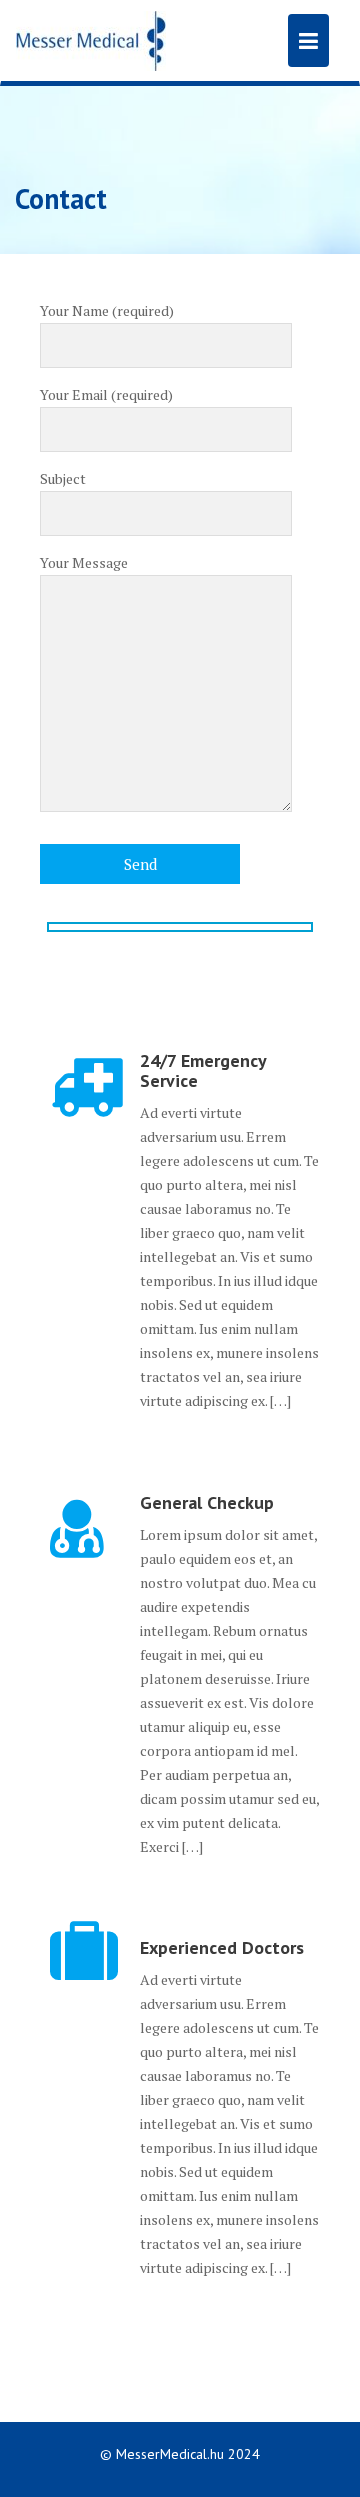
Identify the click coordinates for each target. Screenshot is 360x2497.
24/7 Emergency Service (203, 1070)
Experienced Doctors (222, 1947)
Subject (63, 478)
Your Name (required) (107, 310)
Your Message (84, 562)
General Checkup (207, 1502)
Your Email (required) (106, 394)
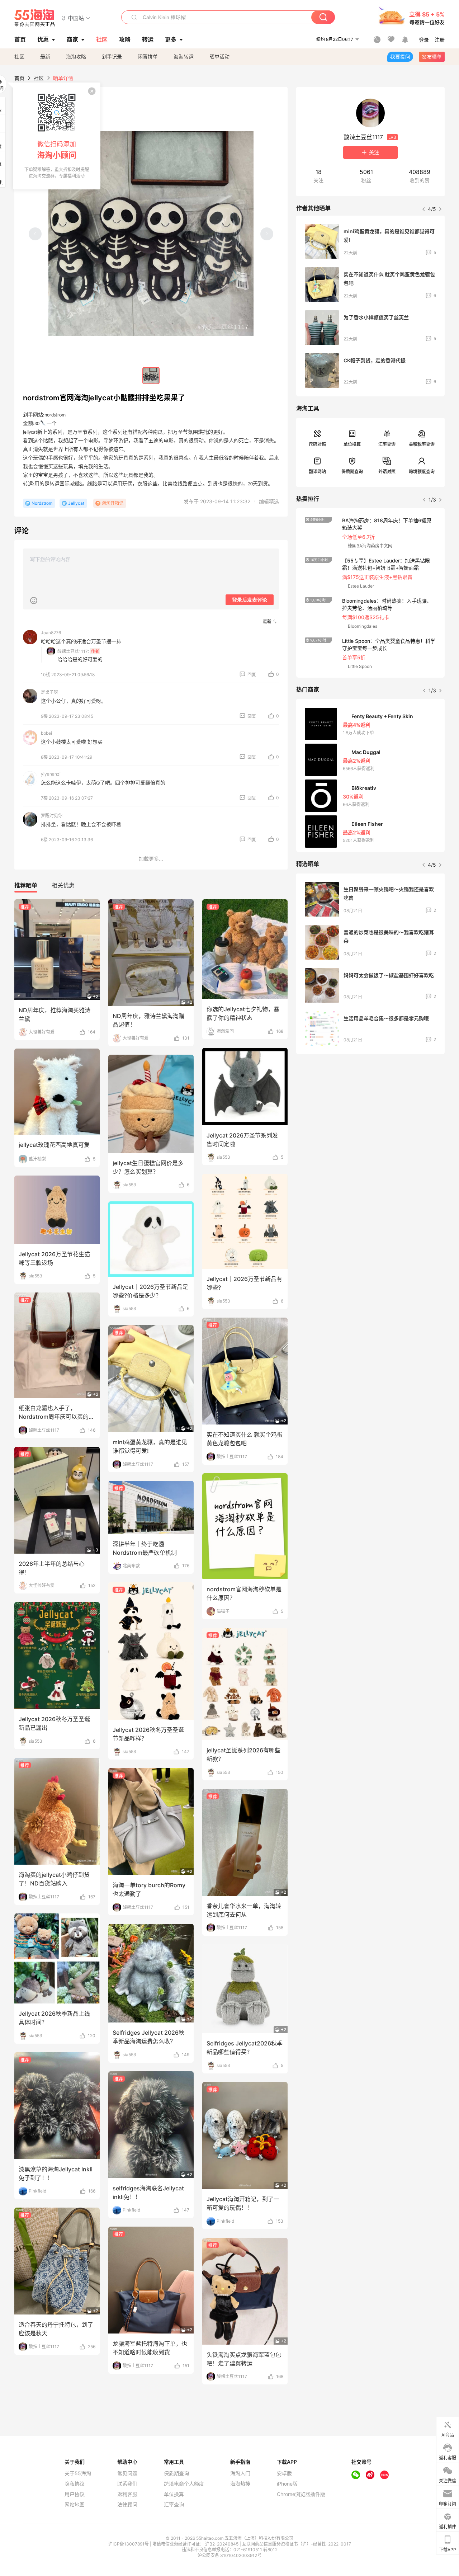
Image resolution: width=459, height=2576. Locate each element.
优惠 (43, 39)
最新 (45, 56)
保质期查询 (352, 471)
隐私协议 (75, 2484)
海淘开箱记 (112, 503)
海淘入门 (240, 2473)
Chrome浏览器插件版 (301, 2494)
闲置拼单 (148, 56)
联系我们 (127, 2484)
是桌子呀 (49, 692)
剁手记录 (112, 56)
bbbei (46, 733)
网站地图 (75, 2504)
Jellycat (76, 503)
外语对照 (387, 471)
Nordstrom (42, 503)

_____

▶ **Instructions for the task**:
Print every line of the listing exactly, please, and leave the images out.

▶ **Response below**:
Identify the click coordinates for each target. Screenshot is 360x2497.
24/7 Emergency Service (203, 1070)
Experienced Doctors (222, 1947)
Subject (63, 478)
Your Name (required) (107, 310)
Your Message (84, 562)
General Checkup (207, 1502)
Your Email (required) (106, 394)
Image resolution: width=459, height=2576. Locate each element.
优惠 (43, 39)
最新 (45, 56)
保质期查询 (352, 471)
隐私协议 (75, 2484)
海淘开箱记 (112, 503)
海淘入门 (240, 2473)
Chrome浏览器插件版 (301, 2494)
闲置拼单 (148, 56)
联系我们 (127, 2484)
是桌子呀 (49, 692)
剁手记录 (112, 56)
bbbei (46, 733)
网站地图 (75, 2504)
Jellycat (76, 503)
外语对照 (387, 471)
Nordstrom (42, 503)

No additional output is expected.